WASHINGTON — Educators grapple with the hardships of the pandemic and continue to learn how to engage their students best, especially as districts begin the transition out of virtual learning. This effort includes a boost of interest in Science, Technology, Engineering and Math programs, also known as STEM education.
Sabine Lerner, 17, in Orange County, said STEM helped her reignite passions for learning amid a difficult year.
“A lot of us struggled, and it was a very hard year,” Lerner said.
The teen said remote learning often left her and her peers feeling defeated.
“Just like you’re going through the motions,” she said. “I’m definitely a hands-on learner. I think I’m sort of my best when I’m in a group and being able to work together and sort of work off of each other’s ideas. And this year, we haven’t been able to do as many projects because of the pandemic. And I know many of my other classmates also really struggled with similar things.”
According to The Reporter, data shows that disrupted learning contributed to a drop in grade point averages among high school juniors and seniors. In the Bay Area, some districts saw a 50% increase in failing grades amid distant learning.
“There are a couple of times that at three in the morning where I was like, ‘Is it even worth it, doing this assignment?'” Lerner said.
But Lerner said she felt revitalized by local STEM programs, such as ones with the workshops that the Girl Scouts of Orange County offered. The nonprofit launched the STEM Consortium in 2015 to team up with leading STEM companies to bring STEM experiences to the girls. Amid the pandemic, Girl Scouts pivoted to make workshops virtual but still hands-on, and this year, they pivoted again to make events socially distanced. In April, one of their programs gathered the scouts to watch the launch of their model rockets.
With such stories in mind, Young Kim, R-Placentia, introduced the Innovations in Informal STEM Learning Act. It would provide new grants to nonprofits and higher education to fund STEM programs while simultaneously funding research in STEM education, emphasizing underrepresented and rural students.

▸ Record set

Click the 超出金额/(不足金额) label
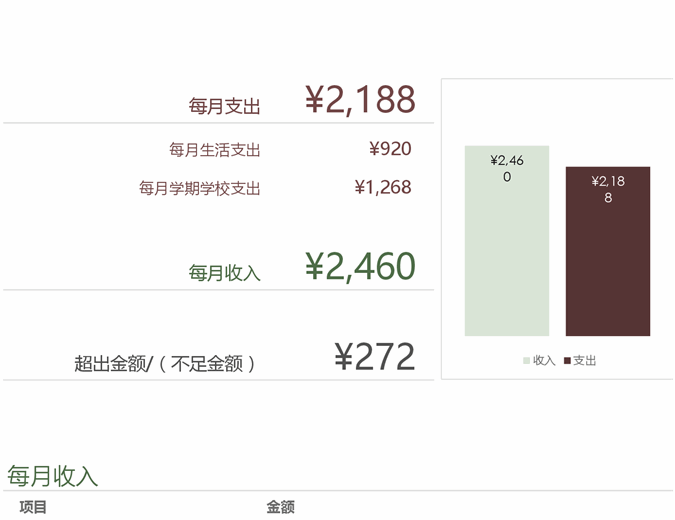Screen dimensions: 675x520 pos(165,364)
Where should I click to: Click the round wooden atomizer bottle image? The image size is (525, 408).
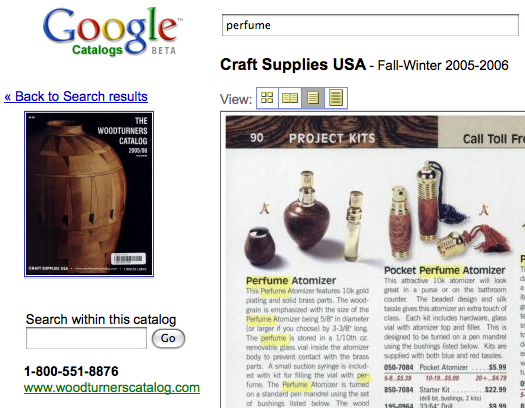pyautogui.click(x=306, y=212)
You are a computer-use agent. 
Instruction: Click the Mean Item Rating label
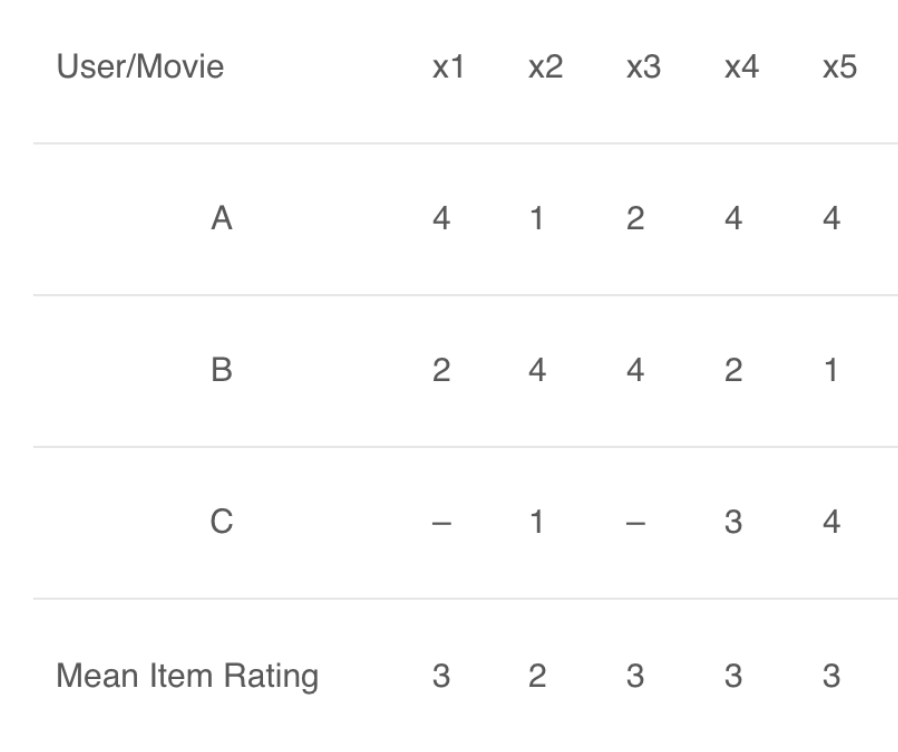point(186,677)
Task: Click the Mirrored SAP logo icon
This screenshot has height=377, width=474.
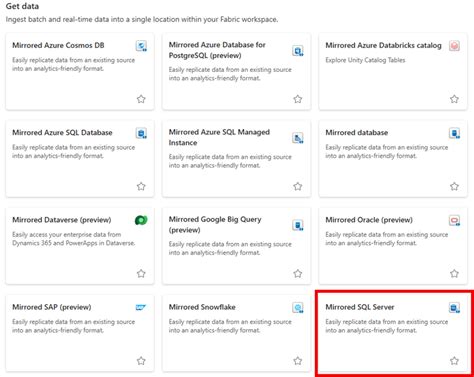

▸ What you will do
1. Rewrite the paragraph of the STEM education article beginning "But Lerner said she felt revitalized" as a short bulleted list that keeps its main facts.
2. Please continue the STEM education article, starting after its final sentence about the Innovations in Informal STEM Learning Act.
The rows come from a separate source and are unrelated to the STEM education article.

▸ Responses in order
1.
- Lerner felt revitalized by local STEM programs, including workshops offered by the Girl Scouts of Orange County.
- In 2015, the nonprofit launched the STEM Consortium, teaming up with leading STEM companies to bring STEM experiences to the girls.
- During the pandemic, the Girl Scouts made their workshops virtual but still hands-on.
- This year, they shifted again to socially distanced events.
- In April, one program gathered the scouts to watch their model rockets launch.

2.
“As we’re trying to get out of the COVID-19 pandemic and as the economy is trying to recover, it’s really important that we expose our students, especially in pre-K through eighth students, to have the resources and have the education necessary to be ready for STEM workforce,” Kim said.
The grants are meant to increase cooperative and hands-on education for before-school, after-school, out-of-school or summer activities. Funding would be distributed on a competitive, merit-based case.
“STEM education is a pathway to job creation,” Kim said.
Kim tacked her bill onto bipartisan legislation that funds the National Science Foundation, which has a good chance of passing Congress. NSF is an independent agency of the U.S. government that supports the advancement of science, with research and education in all the non-medical fields of science and engineering.
“There’s so much that girls can do within the STEM field. I think having that basic education of like STEM, in general, will help you with every single field in the future because I think our world will definitely be centered around STEM,” Lerner said.
Amid a tumultuous year, Lerner said she hopes this bill will rejuvenate students’ motivation for learning. The exact amount of these grants that will be allocated to STEM programs and research under Kim’s legislation will be determined by the NSF if the bill becomes law. The NSF would also announce the parameters of the grant application process.